Last Monday, April 10, was another example of our extreme weather pattern across the Inland Empire. During the early morning hours, Cliff measured 3.3 inches of snow in northwest Coeur d’Alene, taking our seasonal snowfall total to 115.4 inches. That’s the sixth-highest total since records began in 1895. It’s also the fourth time we’ve gone over 100 inches of snow for a season in less than 10 years. I thought there would be some snowflakes into the middle of April, but not 3.3 inches worth.
The 3.3 inches of snow broke the record for the date of 1 inch set back in 1933. Our normal April snowfall is only 0.7 inches. Since the snow starting last December, every month from that point has reported above normal amounts of the white stuff. By the way, Cliff tells me that on April 10, he received a half-inch of snow in 7 minutes, which was the most seen for any 7 minutes period of the season. Very unusual for this to occur in April.
In addition to the morning snow, there were scattered thunderstorms across the regions that April 10 afternoon. Our moisture total for this month is only just .04 inches below the April normal of 1.77 inches.
As I mentioned last week, weather patterns are starting to show a few signs of change. Cliff and I think that we’ll see more storms through the end of the month. However, there should be some breaks that will give us some days with some sun and temperatures warming into the 60s with some areas coming close to 70 degrees during the “last quarter” lunar phase of April 19-25. Then, we see more showers, thunderstorms and cooler temperatures arriving late in the month.
Speaking of thunderstorms, during the spring and summer season, our region sees approximately 14 days with thunderstorms. Although we do get our share of thunder, lightning, hail and even a rare tornado, the severity of these storms does not compare to the ones seen east of the Rockies, especially in the Great Plains and Midwest’s “Tornado Alley.”
According to the National Weather Service, there are approximately 100,000 thunderstorms in the U.S. each year. About 10 percent of these storms are considered to be “severe” with very heavy rainfall, large hail and occasional tornadoes. The state that receives the most days with thunderstorms is Florida with as many as 100 to 120 per year. Lakeland, Fla., averages about 100 thunderstorms per year, the highest for any city in the U.S.
During the summer monsoon season in the southwestern portion of the country, thunderstorm activity becomes more widespread. In extreme southeastern Arizona in the Huachuca Mountains, there are an average of 32 thunderstorms in July, which is slightly more than one per day during that month. For an entire year, this region normally reports over 80 thunderstorms.
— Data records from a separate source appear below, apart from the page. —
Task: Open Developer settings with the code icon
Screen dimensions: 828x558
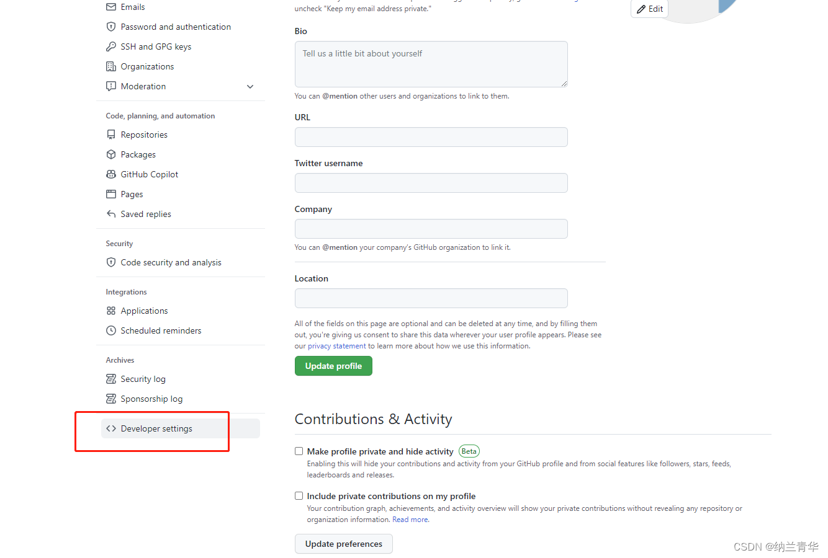Action: (112, 428)
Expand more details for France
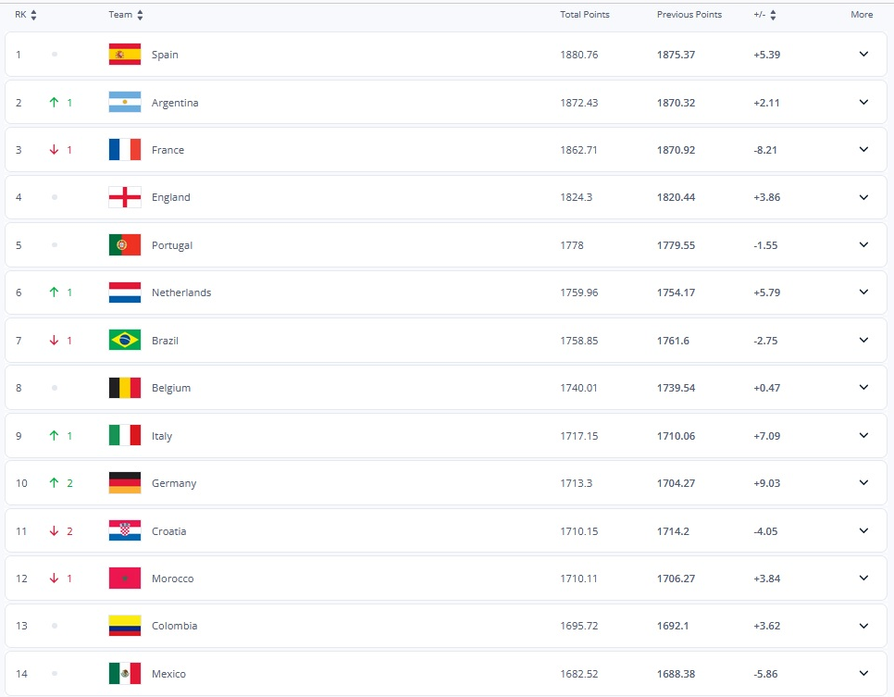Screen dimensions: 894x697 pyautogui.click(x=863, y=149)
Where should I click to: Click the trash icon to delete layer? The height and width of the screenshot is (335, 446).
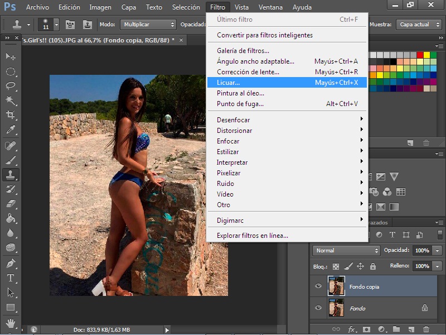426,329
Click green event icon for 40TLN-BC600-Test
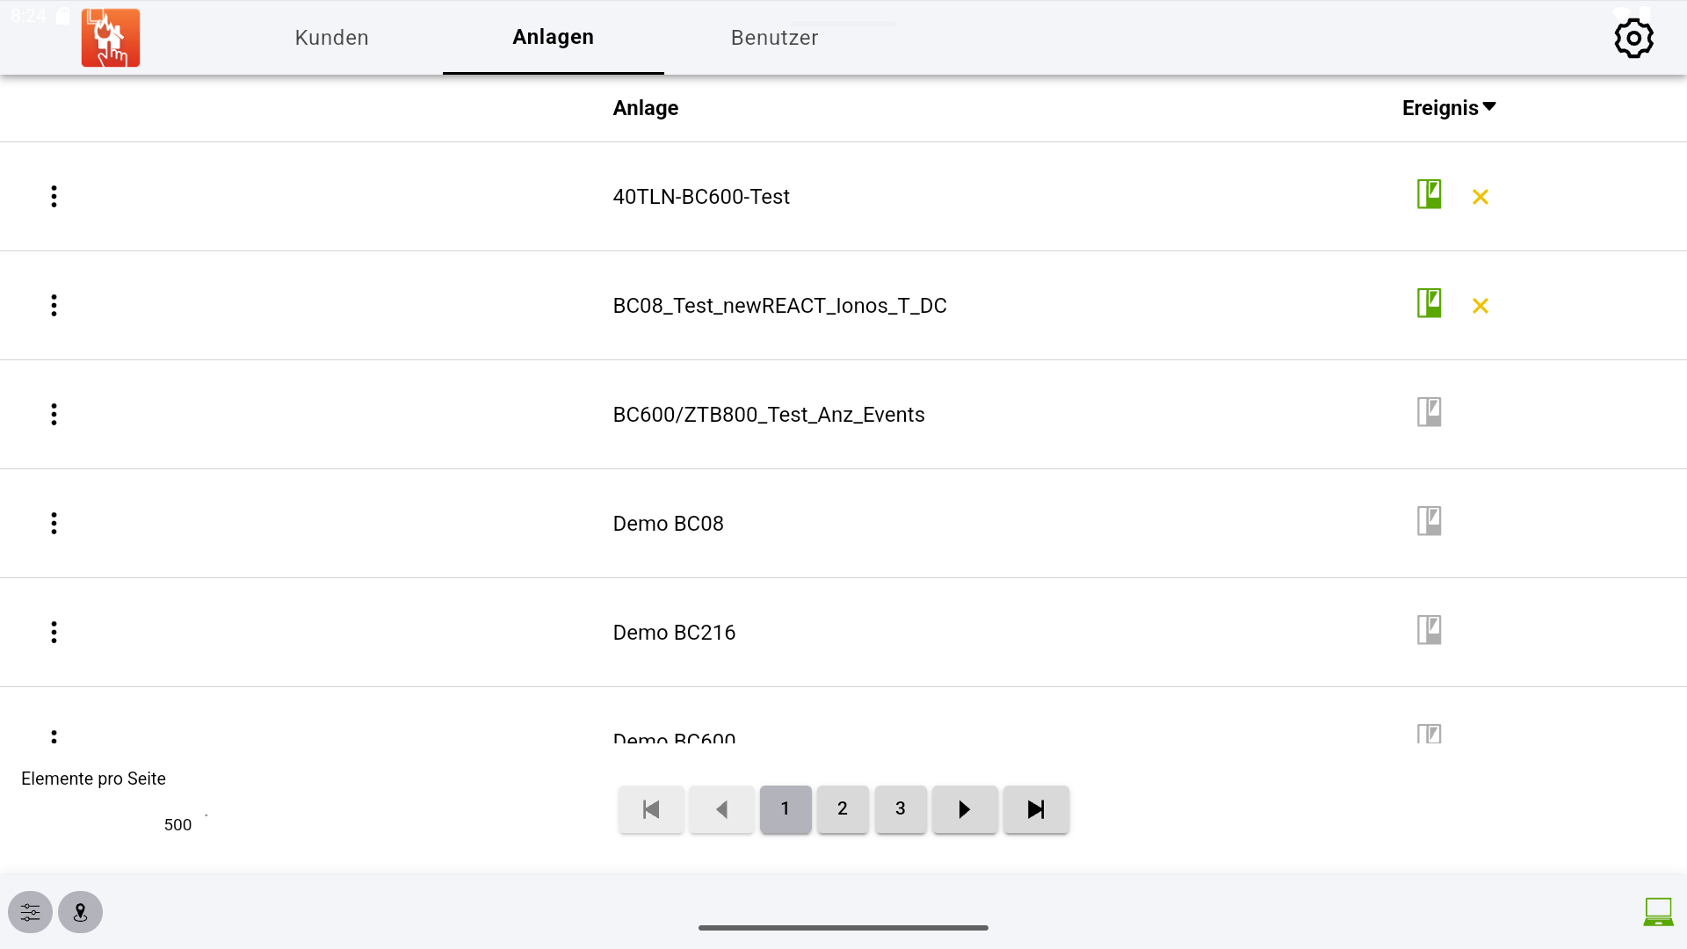Screen dimensions: 1687x949 [x=1429, y=194]
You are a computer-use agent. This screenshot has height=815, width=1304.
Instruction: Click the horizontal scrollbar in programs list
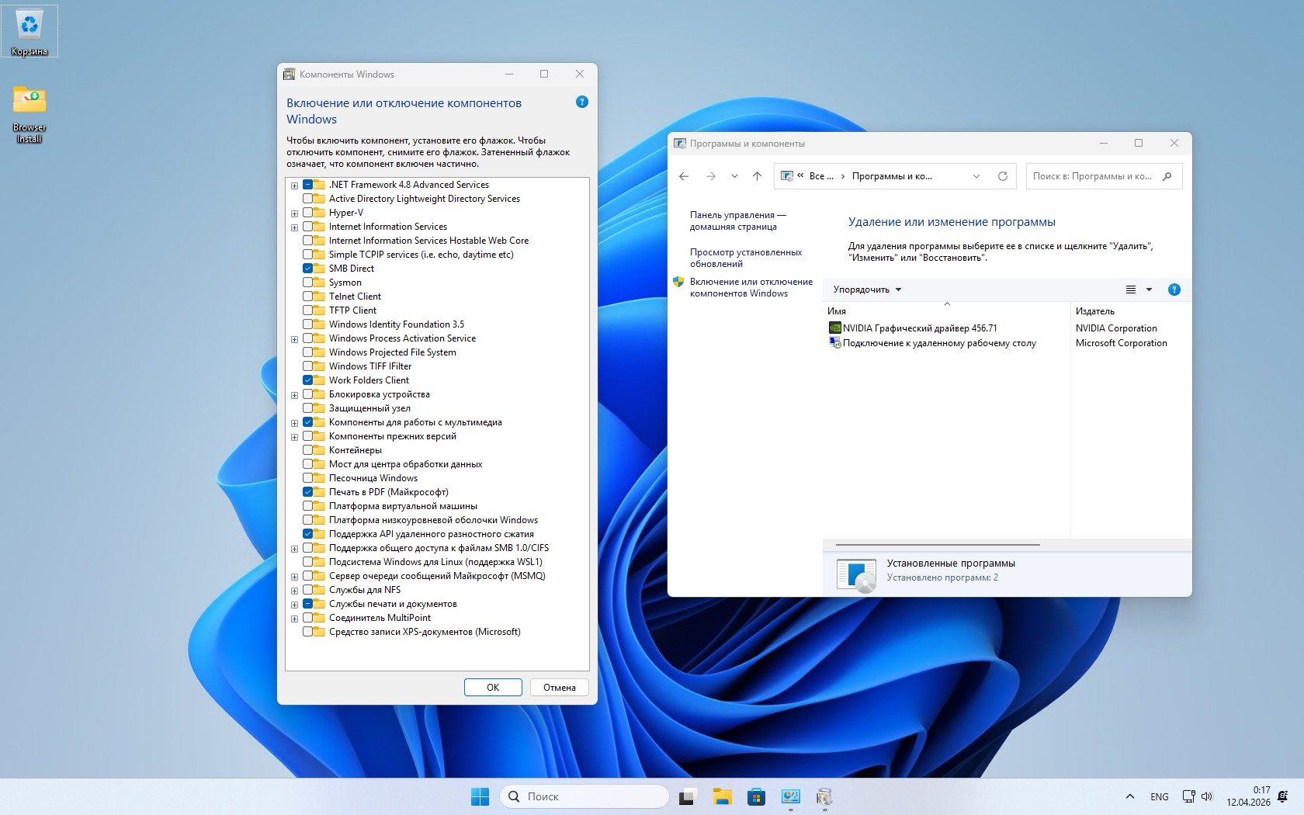tap(937, 545)
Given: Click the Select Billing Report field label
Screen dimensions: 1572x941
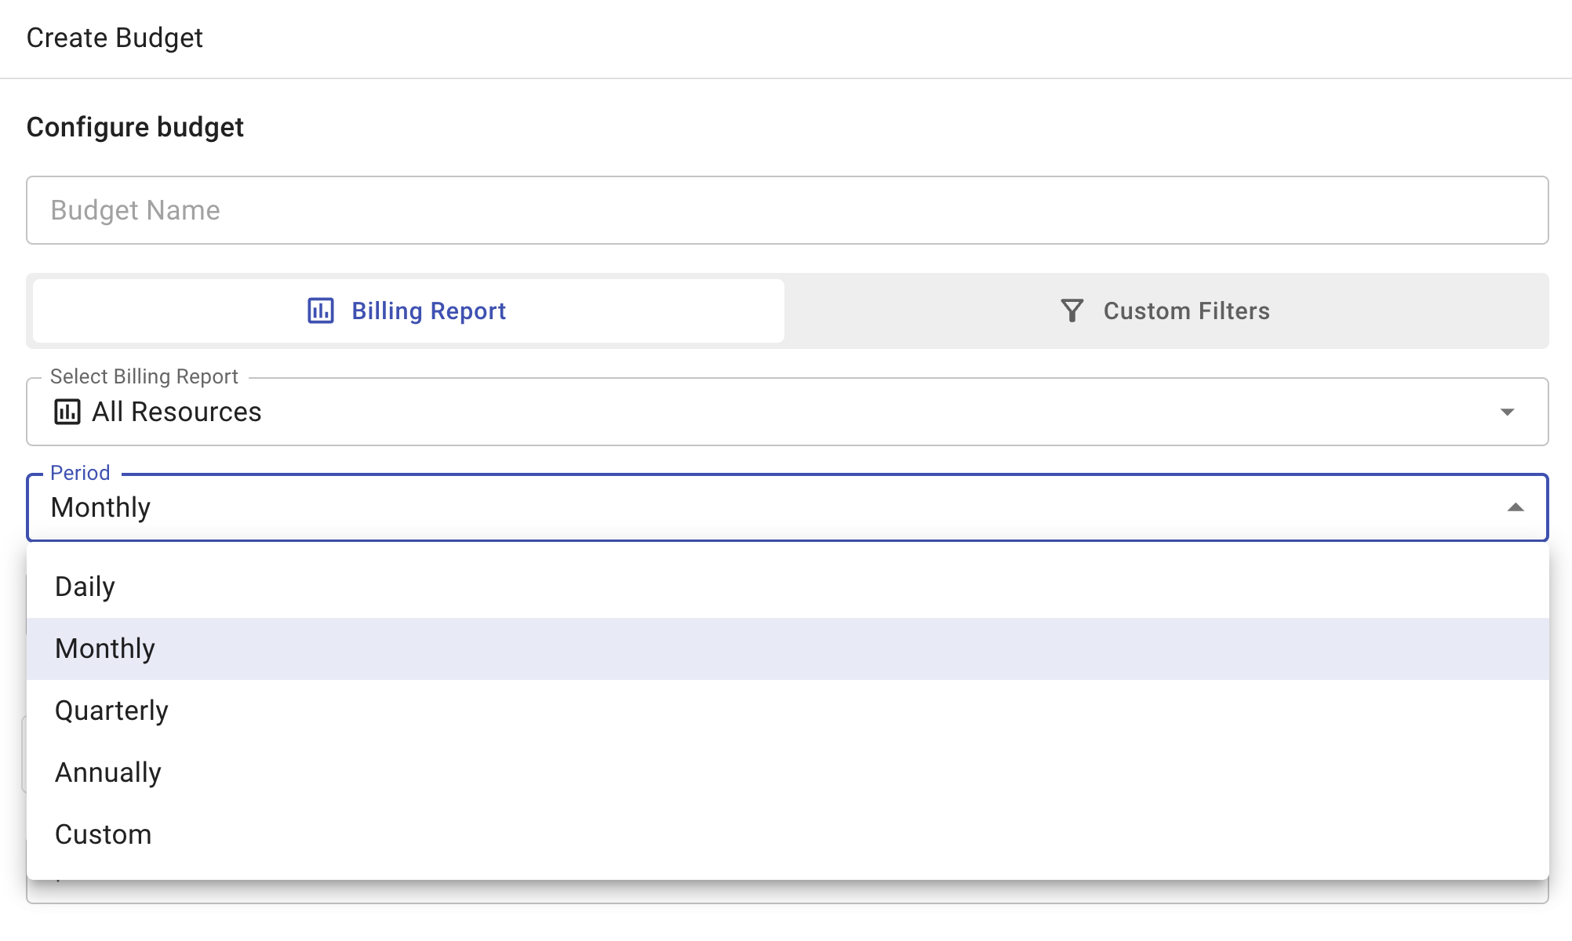Looking at the screenshot, I should [x=144, y=376].
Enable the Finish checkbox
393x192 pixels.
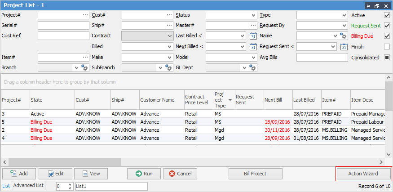pos(387,46)
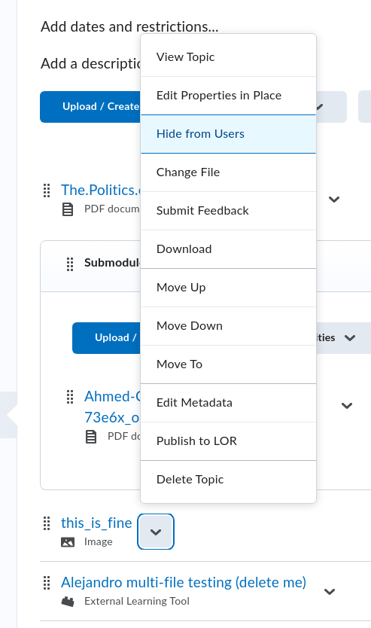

In the Midwest and central and parts of the southern Great Plains, there are about 50-60 thunderstorms each year. The Gulf Coast has 70-80 storms with 30-40 thunderstorms across the northern Great Plains and southern Texas. The Far West and Northeast average from as few as 5 thunderstorms along the coastal areas of the West Coast to 20-30 thunderstorms in the interior locations and Northeast.
Across the globe, there are over 40,000 thunderstorms forming every day. That’s nearly 1,700 per hour. For an entire year, our planet receives approximately 14.6 million thunderstorms. The stormiest place in the world is Lake Victoria located in Uganda, Africa. Lightning and thunder are reported an average of 242 days per year. The Amazon Basin in South America has just over 200 thunderstorms per year.
Here in North Idaho, the average number of days with thunderstorms, which include thunder, lightning and rain, across the lower elevations is 14 (1 in April, 2 in May, 5 in June, 2 in July, 2 in August, 1 in September and October). When you include days with thunder with little or no rain, the average number of days is 25. The normal number of extreme severe weather days in the Inland Northwest for an entire year is slightly less than one.
The Cascade Mountains to the west and the Rockies to the east often protect our region from the elements needed to produce the extreme weather conditions of thunderstorm and tornado activity. The warmer and more humid waters from the Gulf of Mexico and the cooler air from Canada are necessary ingredients to help produce the severe weather conditions across much of the central U.S., the Southeast, the Mid-Atlantic States and occasionally the Northeast.
In 2015, thunderstorm activity was less than normal with 9 days. In 2016, there were only 6 days with thunderstorms, including Oct. 1, the start of our record-breaking precipitation pattern. Cliff and I believe that the total number of days with thunderstorm activity for 2017 is expected to be around 15 days.